The entries must be repeated verbatim, and their images left out.

┄┄┄┄┄┄┄┄┄┄┄┄┄┄┄┄┄┄┄┄

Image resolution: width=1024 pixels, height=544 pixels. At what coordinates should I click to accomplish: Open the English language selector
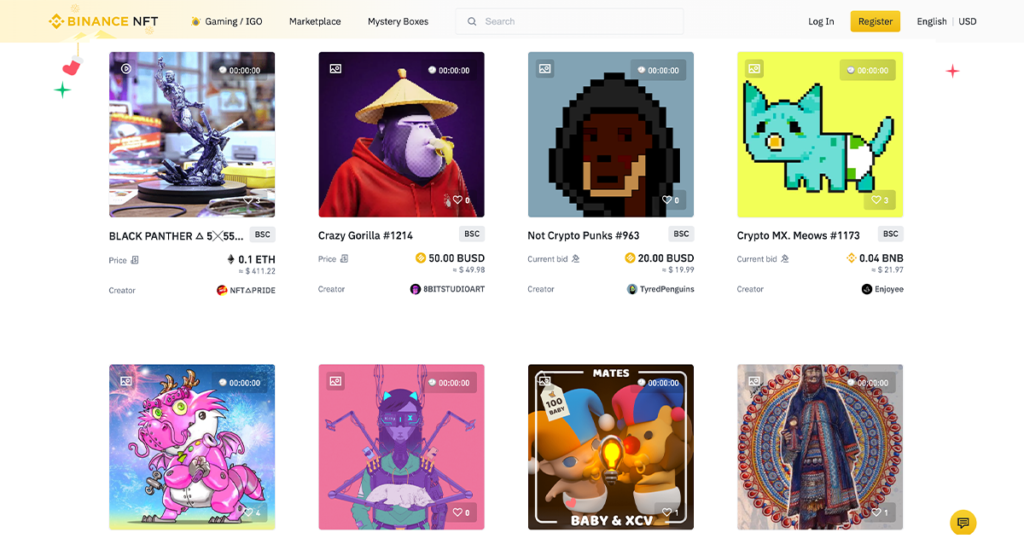(x=931, y=22)
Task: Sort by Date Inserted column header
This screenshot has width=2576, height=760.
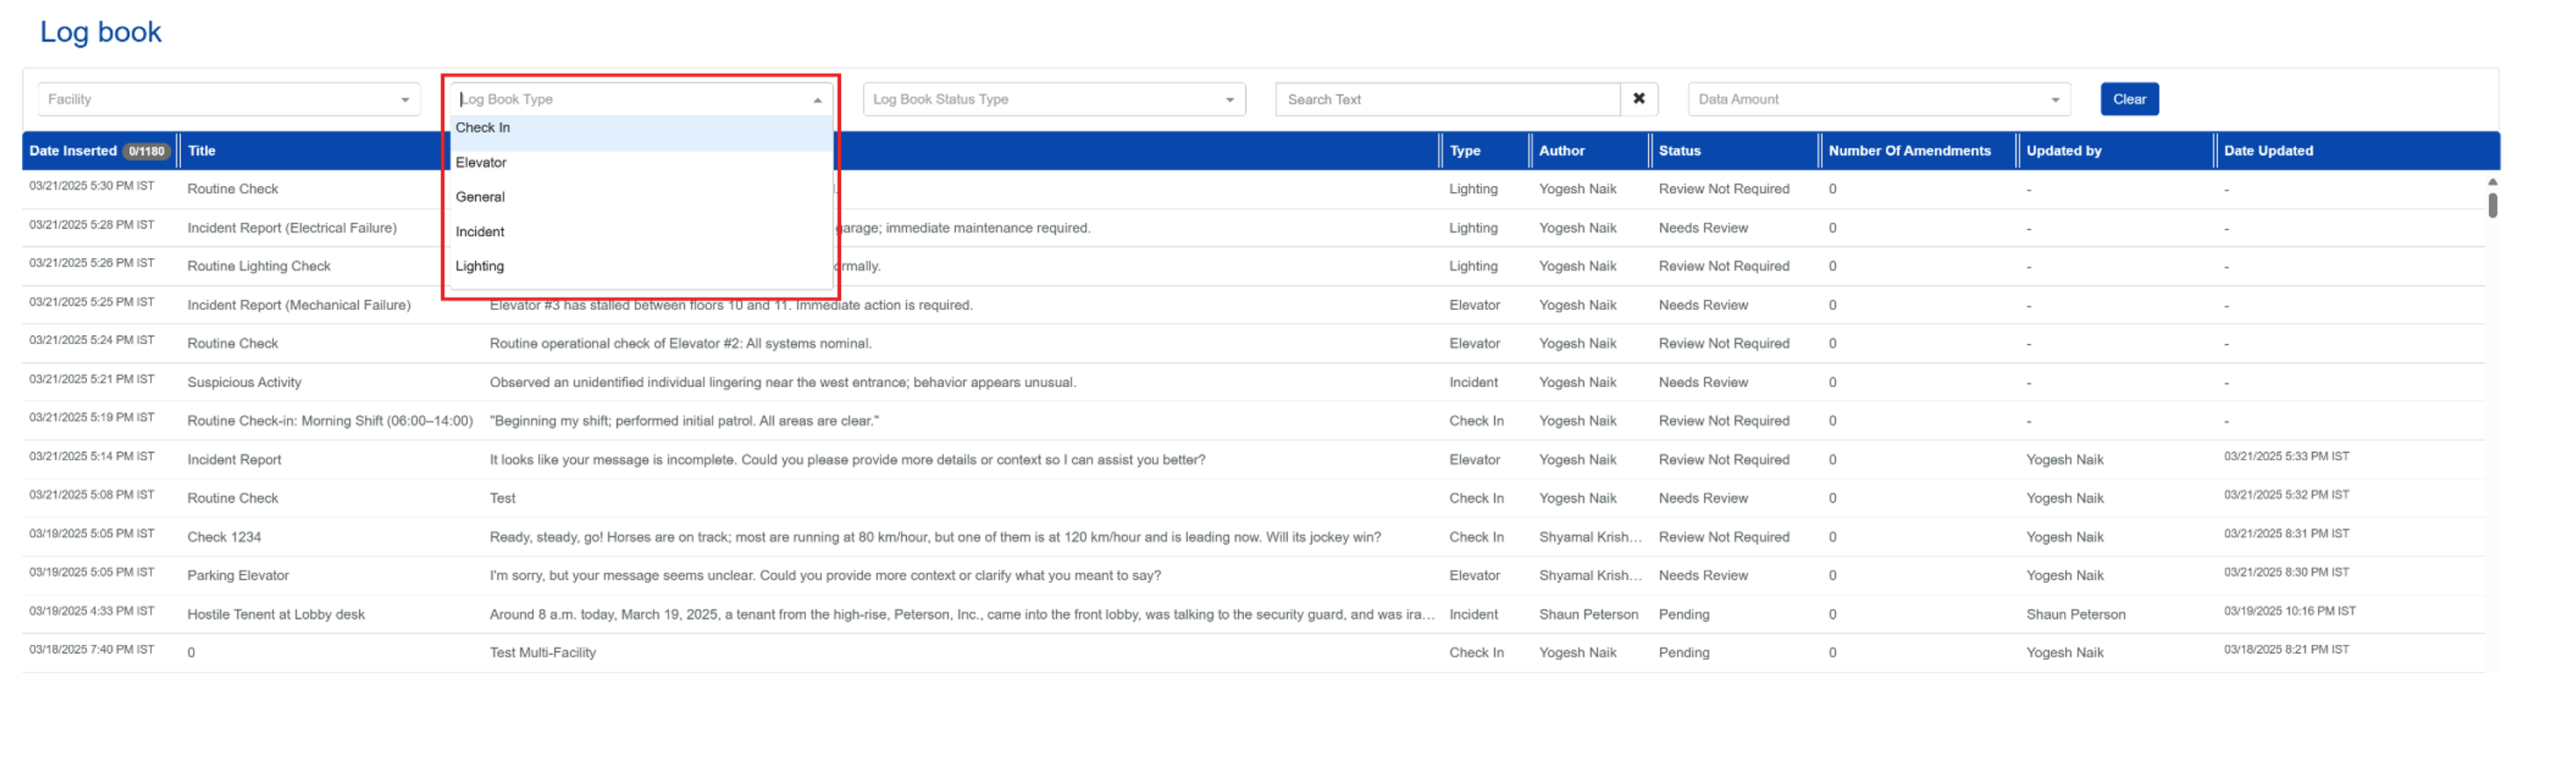Action: (73, 151)
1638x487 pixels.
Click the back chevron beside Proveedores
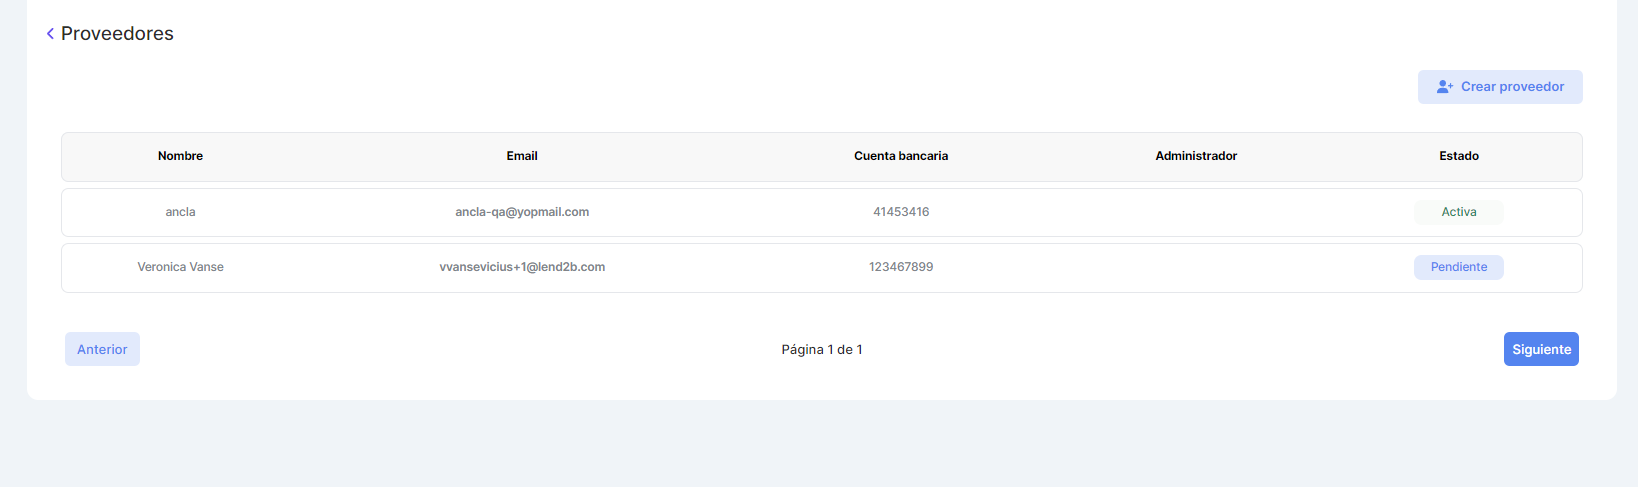click(x=50, y=34)
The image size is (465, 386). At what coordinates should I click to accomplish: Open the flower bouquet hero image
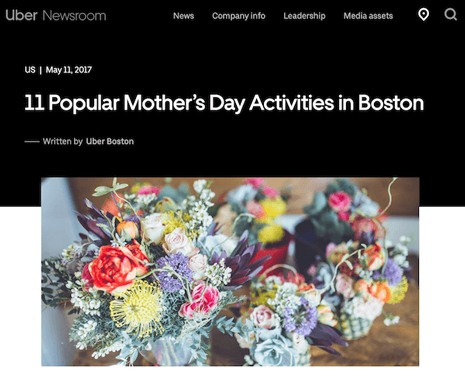(x=230, y=272)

┄┄┄┄┄┄┄┄┄┄┄┄┄┄┄┄┄┄┄┄

▶ **RESPONSE AREA**
Image resolution: width=1024 pixels, height=544 pixels. At what coordinates should I click to accomplish: Open the English language selector
(x=931, y=22)
Task: Sort by Date Inserted column header
This screenshot has width=2576, height=760.
Action: (73, 151)
1638x487 pixels.
Click the back chevron beside Proveedores
click(x=50, y=34)
The image size is (465, 386). At what coordinates should I click to accomplish: Open the flower bouquet hero image
(x=230, y=272)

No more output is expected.